Saturday, August 20, 2005

Next step; Operation "live well"

LINK
ZIMBABWE: Operation Live Well struggles to take off

HARARE, 19 August (IRIN) - The painful lesson of the government's urban cleanup campaign, launched three months ago in defiance of international opinion, is that it is much easier to destroy shanty homes than to build the victims proper accommodation.

A UN report estimated that Operation Murambatsvina ('Clean Out Garbage') - which the government said was aimed at clearing slums and flushing out criminals - left more than 700,000 people homeless or without jobs after kicking off in mid-May.

Beginning in July, its successor, Operation Garikai/Hlalani Kuhle (Live Well), under which the authorities promised to provide the deserving displaced with decent and affordable accommodation, has barely scratched the surface of those in need. "What we have observed so far is that the government lacks the capability to avail accommodation to people who were affected by Operation Murambatsvina, and one is justified in being sceptical about the whole project," said Mike Davis, chairman of the Combined Harare Residents' Association. "A lot of money was spent in destroying the structures - some of them not classic shanties as government officials would want us to believe - and these authorities now have a bigger financial and logistical burden to honour their promise to provide acceptable housing," Davis noted.

But according to humanitarian officials, although cash-strapped, the government is quibbling over the wording of a "flash appeal" to international donors to help fund assistance to the homeless. "The government reacted negatively to the language of the flash appeal - they said it was too harsh and seems to imply Zimbabwe is facing an emergency," said one aid worker. "They're in denial; they don't want to acknowledge that this is a humanitarian issue, they want to present it as a normal housing development programme." There are three recognised reconstruction sites around the capital, Harare: Hatcliffe Extension, from where 17,000 people were originally evicted under the cleanup programme, and Whitecliff and Hopely farms....

A member of one brigade, who identified himself simply as Chamu, said they had managed to dig foundations for a total of 200 houses. "We are supposed to build houses for 4,000 people, even though I understand that there should be a total of 15,000 housing units at Hatcliffe.

Some beneficiaries of Operation Garikai have been given four sheets of corrugated asbestos per family for roofing, but the way I see it, that will not be enough, meaning that residents will have to use their own money to buy extra material," said Chamu.

Most of the residents who returned to Hatcliffe have set up makeshift shelters next to their demolished homes, using whatever building materials they could scrounge.
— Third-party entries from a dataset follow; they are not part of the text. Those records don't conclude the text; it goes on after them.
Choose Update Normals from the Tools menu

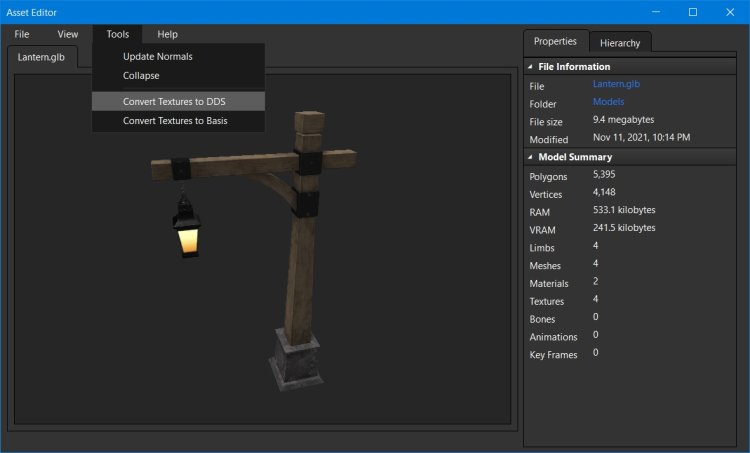point(157,57)
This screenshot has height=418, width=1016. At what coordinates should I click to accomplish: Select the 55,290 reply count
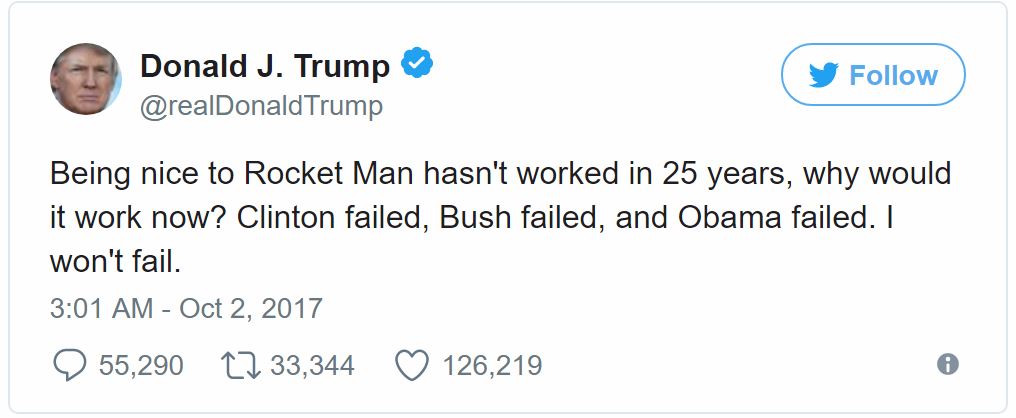[x=141, y=366]
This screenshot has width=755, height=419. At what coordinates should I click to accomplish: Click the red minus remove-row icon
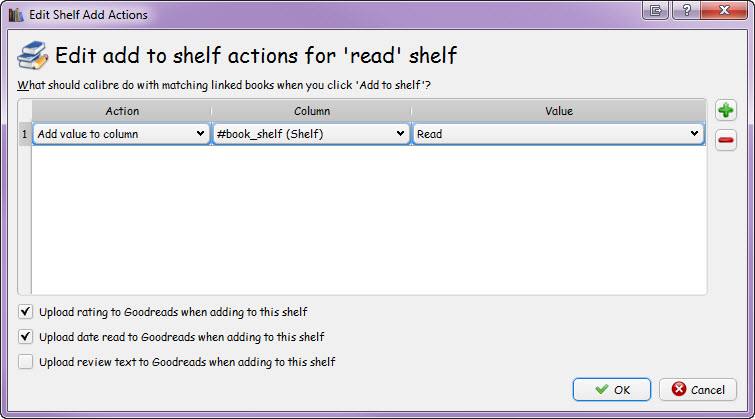727,141
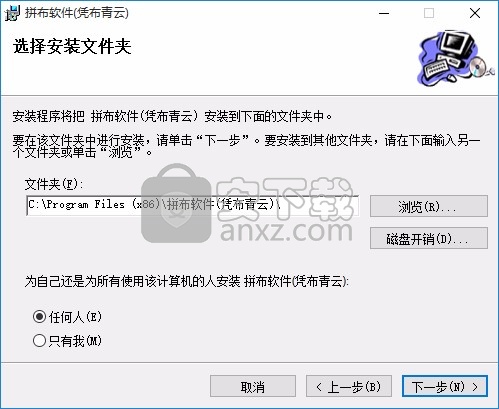Choose the 只有我(M) radio option
Screen dimensions: 499x409
39,341
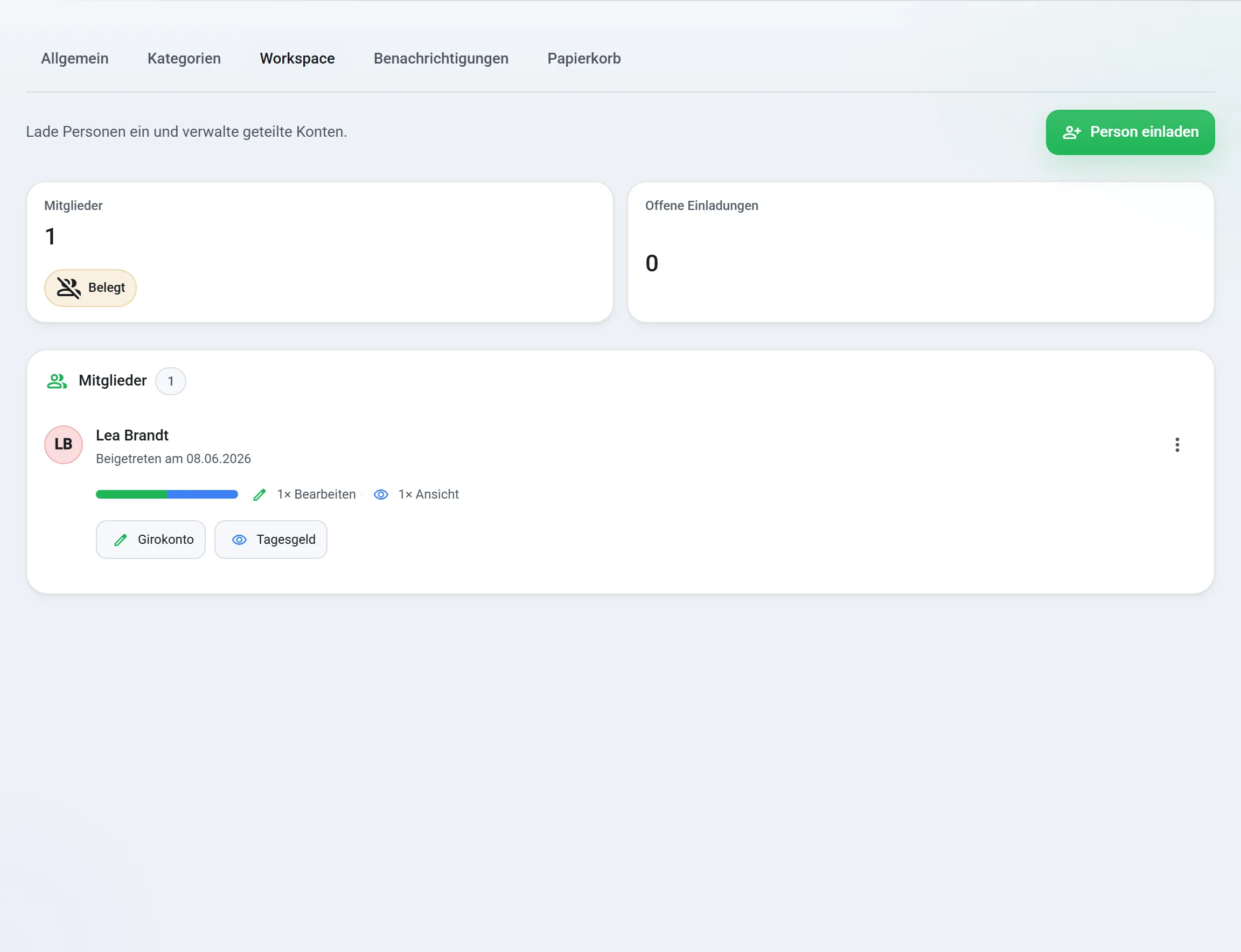Open the Kategorien tab
Screen dimensions: 1241x952
(184, 58)
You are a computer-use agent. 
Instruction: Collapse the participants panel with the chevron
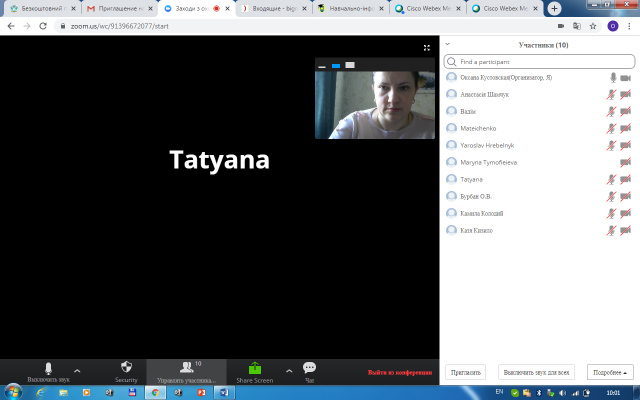coord(448,45)

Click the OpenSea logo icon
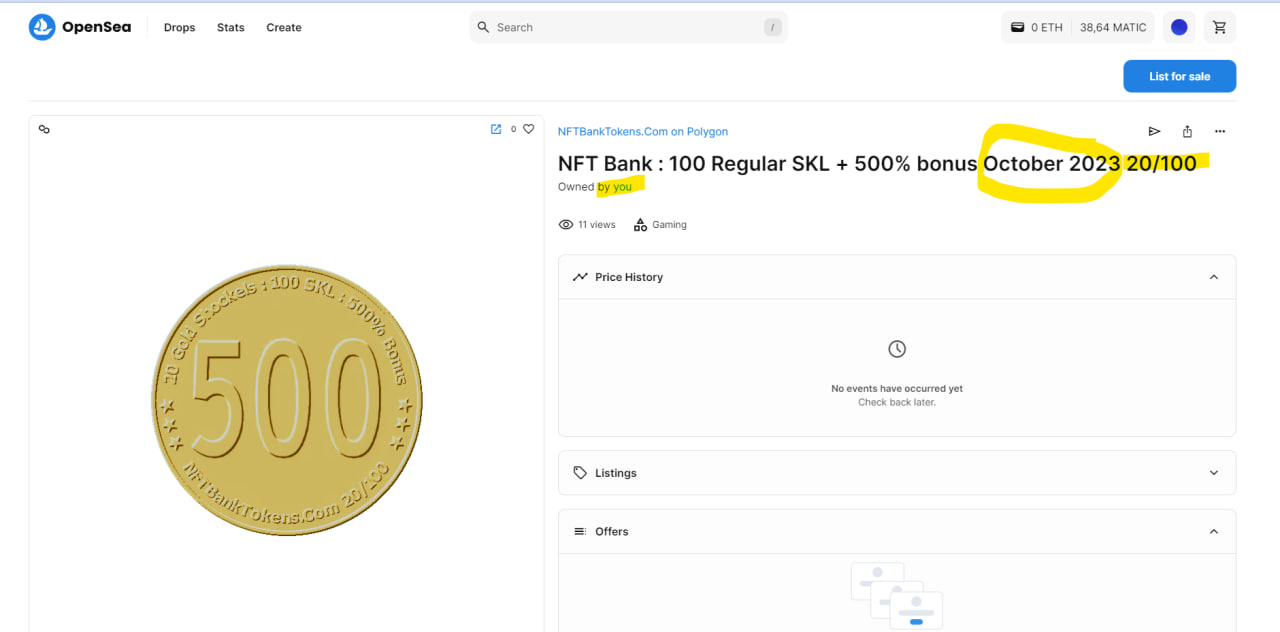[42, 27]
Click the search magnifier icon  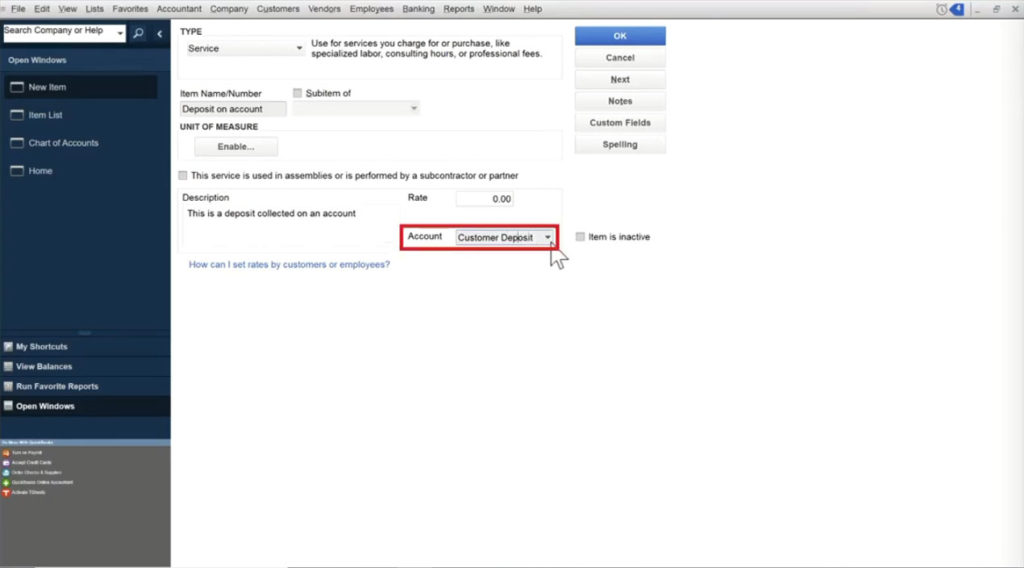pyautogui.click(x=138, y=33)
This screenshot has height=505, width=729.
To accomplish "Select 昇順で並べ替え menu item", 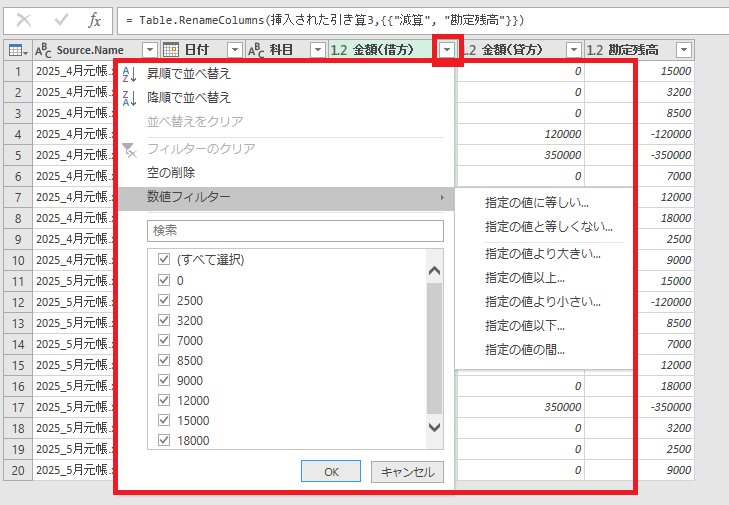I will 188,74.
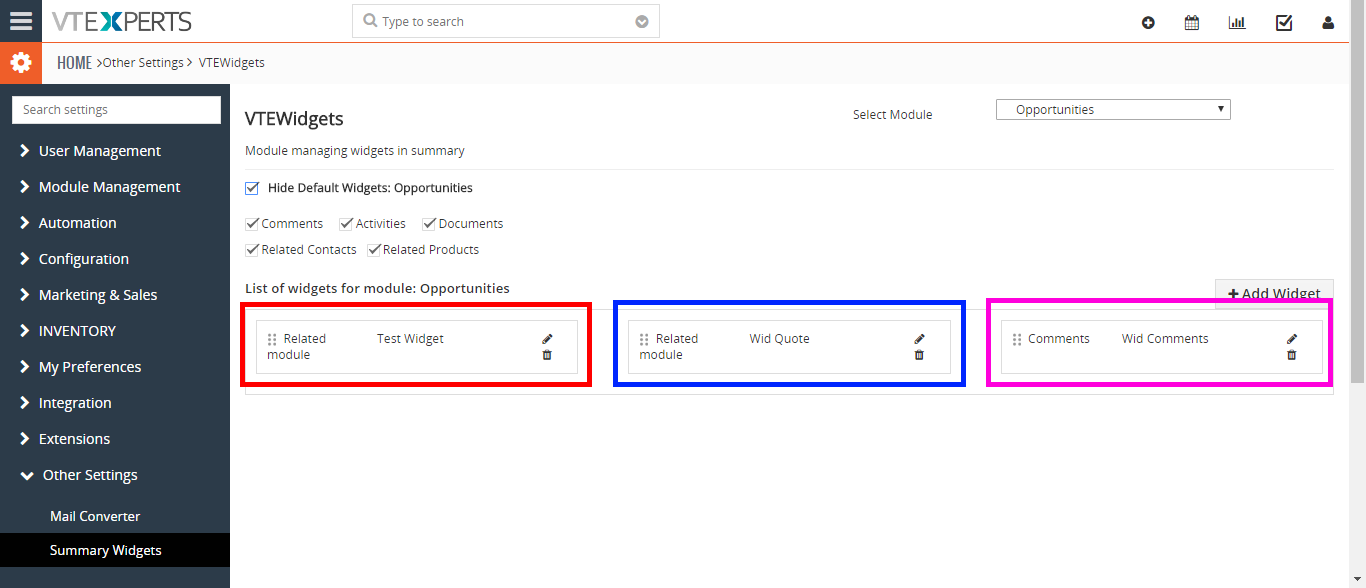Expand the User Management section

point(100,151)
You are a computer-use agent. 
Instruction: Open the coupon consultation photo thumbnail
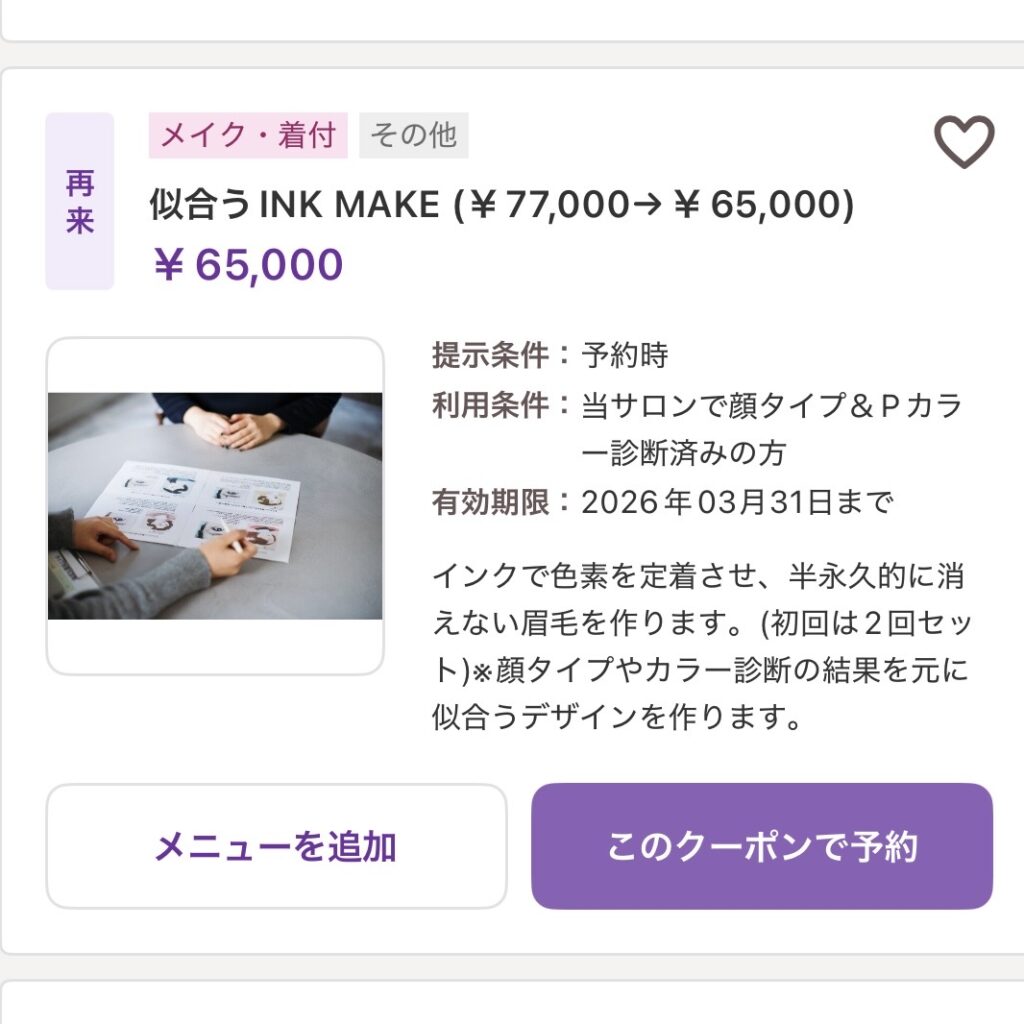tap(215, 505)

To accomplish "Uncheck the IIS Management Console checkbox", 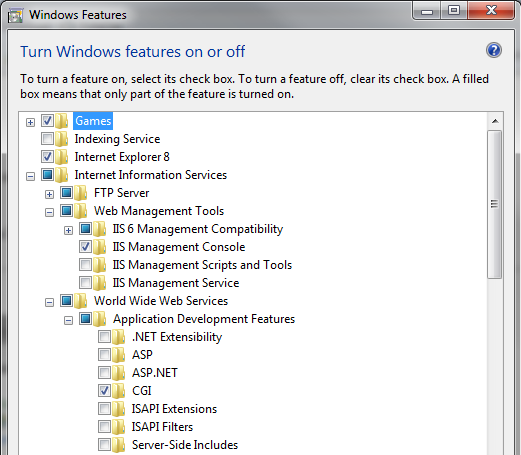I will (x=85, y=246).
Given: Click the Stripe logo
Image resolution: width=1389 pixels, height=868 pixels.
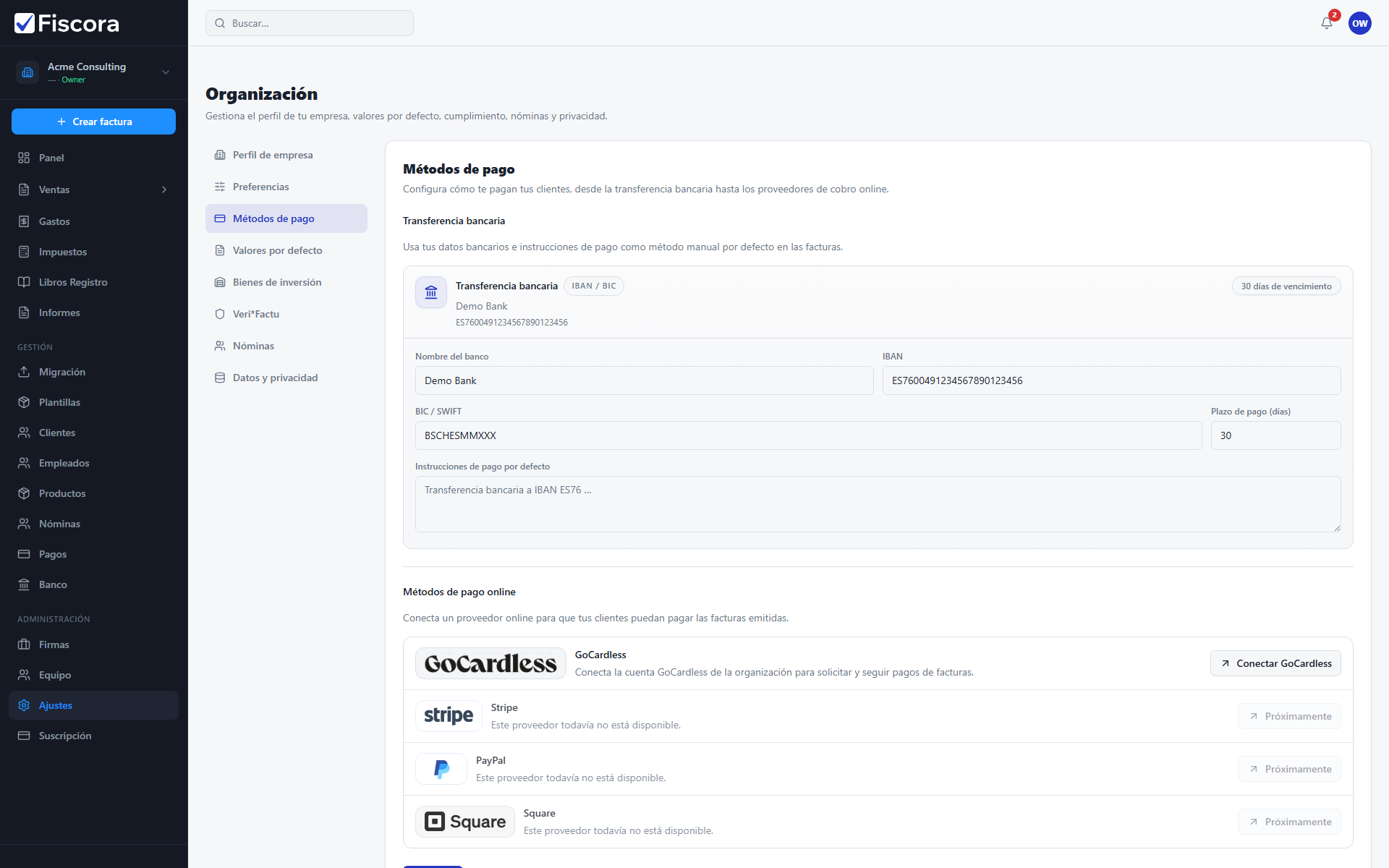Looking at the screenshot, I should [x=449, y=716].
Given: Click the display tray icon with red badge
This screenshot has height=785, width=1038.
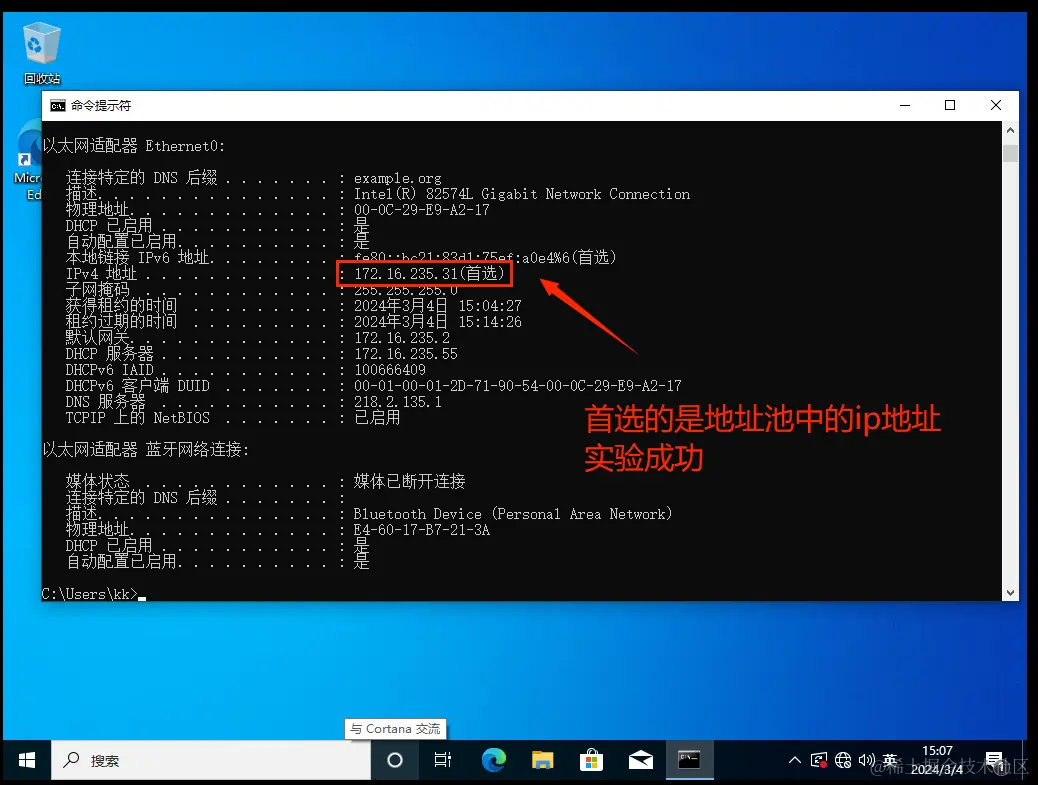Looking at the screenshot, I should pyautogui.click(x=820, y=760).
There is no running water after a World Bank-funded scheme was destroyed in the cleanup operation. "Here and there some young mothers are sleeping in the open with their babies, as they do not have plastic sheets to build huts.

It is so tragic that all these residents had adequate, if flimsy, shelter three months ago, and now many cannot afford to replace even the basic shelter," wrote opposition Movement for Democratic Change (MDC) member of parliament for the area, Trudy Stevenson.

"What confuses us is that when we came here several years ago, the government gave us title deeds, but said we should not build permanent structures. Maybe the reason why they returned us here was that they knew that we were legally entitled to our stands," said Hatcliffe resident Simon Munyoro.

.... Timothy Mucheneripi (not his real name), a worker at the site, told IRIN that the irregular supply of cement was hampering construction. "Given the rate at which we are going, the rains might come without much progress, even though we have been told to speed up the construction of the first phase of houses because they should be occupied by civil servants." Davis pointed out that even if the promised construction of new houses in Harare were to be completed, the municipality lacked the capacity to provide adequate sewerage systems, as the existing network was already seriously overloaded.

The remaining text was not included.